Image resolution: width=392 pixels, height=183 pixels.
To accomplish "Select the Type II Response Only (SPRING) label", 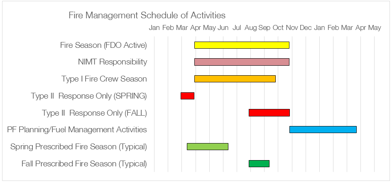I will point(89,96).
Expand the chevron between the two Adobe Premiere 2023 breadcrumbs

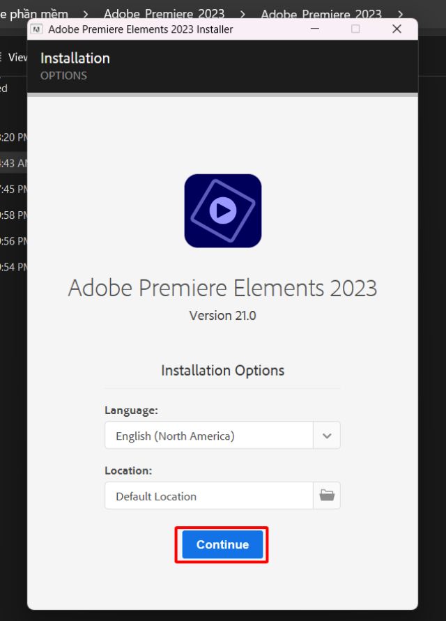coord(242,14)
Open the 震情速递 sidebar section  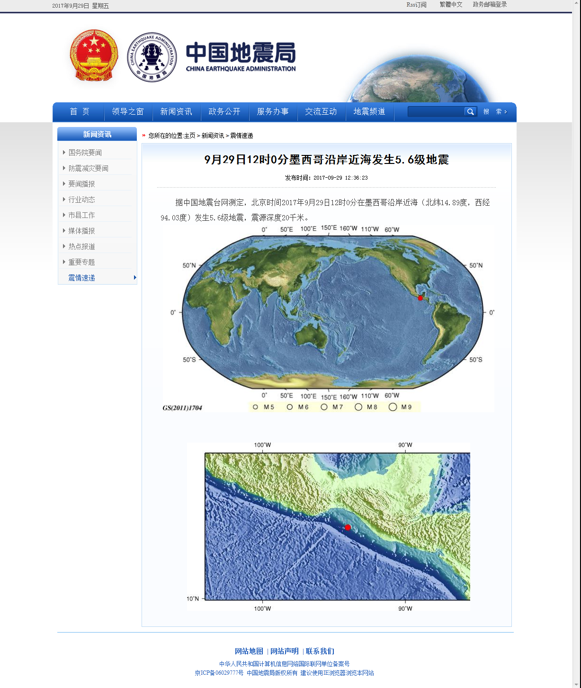81,278

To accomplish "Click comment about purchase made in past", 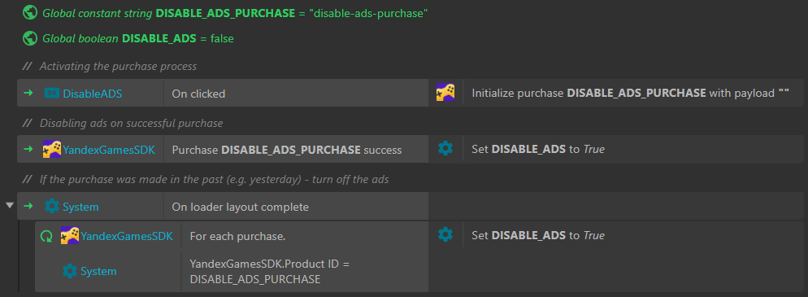I will point(214,180).
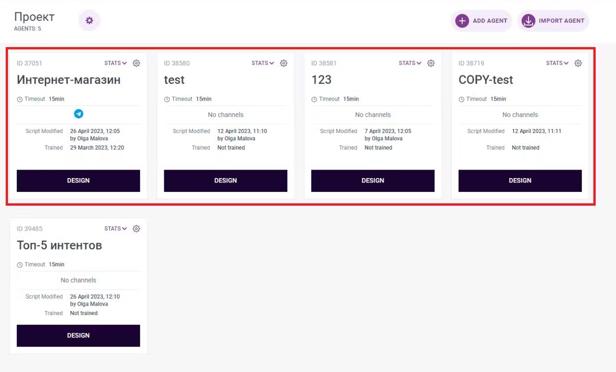Expand STATS dropdown on COPY-test card
616x372 pixels.
(557, 63)
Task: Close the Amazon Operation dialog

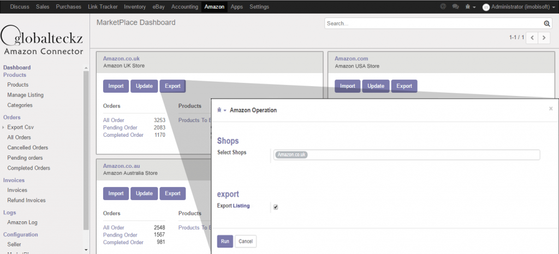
☆ ☆ ☆ ☆ ☆
• **REQUIRED TASK**: Write out each line of the data above that contains the word "pixels", paying attention to capital and small letters.

• **SOLUTION TO THE PROBLEM**:
Image resolution: width=392 pixels, height=183 pixels.
616x372 pixels.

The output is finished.